[Collected data]
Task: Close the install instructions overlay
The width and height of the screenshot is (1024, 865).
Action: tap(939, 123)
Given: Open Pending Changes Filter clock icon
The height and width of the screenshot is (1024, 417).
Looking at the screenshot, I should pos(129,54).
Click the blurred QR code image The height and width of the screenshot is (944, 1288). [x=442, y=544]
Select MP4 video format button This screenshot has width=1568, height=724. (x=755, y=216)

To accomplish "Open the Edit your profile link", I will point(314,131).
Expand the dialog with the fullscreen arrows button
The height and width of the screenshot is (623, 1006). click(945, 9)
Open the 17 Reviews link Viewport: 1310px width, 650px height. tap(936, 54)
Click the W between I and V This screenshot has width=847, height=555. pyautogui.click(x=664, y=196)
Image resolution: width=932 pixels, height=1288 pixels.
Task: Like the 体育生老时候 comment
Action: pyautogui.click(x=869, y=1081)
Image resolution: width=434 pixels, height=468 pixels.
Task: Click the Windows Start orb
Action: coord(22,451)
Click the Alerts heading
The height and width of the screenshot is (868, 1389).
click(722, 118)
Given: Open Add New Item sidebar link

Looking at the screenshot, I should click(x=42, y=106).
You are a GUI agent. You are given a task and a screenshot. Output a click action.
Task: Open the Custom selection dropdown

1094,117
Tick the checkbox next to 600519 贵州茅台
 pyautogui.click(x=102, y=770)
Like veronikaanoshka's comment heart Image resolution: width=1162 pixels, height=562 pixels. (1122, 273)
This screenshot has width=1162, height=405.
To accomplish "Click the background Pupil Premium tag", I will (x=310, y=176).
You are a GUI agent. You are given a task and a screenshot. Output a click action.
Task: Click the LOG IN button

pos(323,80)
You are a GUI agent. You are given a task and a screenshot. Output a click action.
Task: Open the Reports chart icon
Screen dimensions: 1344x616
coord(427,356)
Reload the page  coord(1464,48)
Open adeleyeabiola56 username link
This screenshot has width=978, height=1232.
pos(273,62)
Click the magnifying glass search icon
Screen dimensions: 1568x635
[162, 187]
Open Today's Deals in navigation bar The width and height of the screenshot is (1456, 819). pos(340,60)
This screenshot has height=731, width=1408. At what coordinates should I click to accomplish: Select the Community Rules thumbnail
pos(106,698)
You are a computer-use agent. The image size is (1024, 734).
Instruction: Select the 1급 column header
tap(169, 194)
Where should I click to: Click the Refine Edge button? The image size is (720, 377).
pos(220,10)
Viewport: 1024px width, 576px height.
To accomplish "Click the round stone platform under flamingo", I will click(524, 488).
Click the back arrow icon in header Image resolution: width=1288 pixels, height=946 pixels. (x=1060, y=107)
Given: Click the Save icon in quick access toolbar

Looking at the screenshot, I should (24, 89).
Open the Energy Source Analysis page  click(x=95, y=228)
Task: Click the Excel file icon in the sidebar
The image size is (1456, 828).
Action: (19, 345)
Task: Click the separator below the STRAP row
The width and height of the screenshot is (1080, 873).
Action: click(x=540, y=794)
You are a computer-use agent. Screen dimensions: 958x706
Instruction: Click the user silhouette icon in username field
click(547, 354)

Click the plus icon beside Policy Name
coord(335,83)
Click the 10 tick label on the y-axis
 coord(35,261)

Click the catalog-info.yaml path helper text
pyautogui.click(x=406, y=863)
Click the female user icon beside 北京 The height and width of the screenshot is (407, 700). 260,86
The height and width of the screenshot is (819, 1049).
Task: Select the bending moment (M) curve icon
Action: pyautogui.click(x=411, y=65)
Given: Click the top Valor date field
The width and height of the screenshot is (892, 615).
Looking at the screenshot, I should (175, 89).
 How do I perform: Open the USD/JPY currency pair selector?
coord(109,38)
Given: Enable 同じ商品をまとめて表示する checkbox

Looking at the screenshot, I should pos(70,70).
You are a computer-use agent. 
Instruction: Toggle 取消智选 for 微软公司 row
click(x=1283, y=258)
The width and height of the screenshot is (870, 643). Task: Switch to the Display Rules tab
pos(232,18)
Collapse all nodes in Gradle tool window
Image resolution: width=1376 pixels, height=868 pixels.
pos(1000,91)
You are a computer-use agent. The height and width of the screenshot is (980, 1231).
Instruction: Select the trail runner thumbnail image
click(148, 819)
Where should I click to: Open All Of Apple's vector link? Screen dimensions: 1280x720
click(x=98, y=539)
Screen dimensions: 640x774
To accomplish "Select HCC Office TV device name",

■ Work instructions ■
Tally the lines above that include the word "page"; answer with the total only.

■ Reply ■
2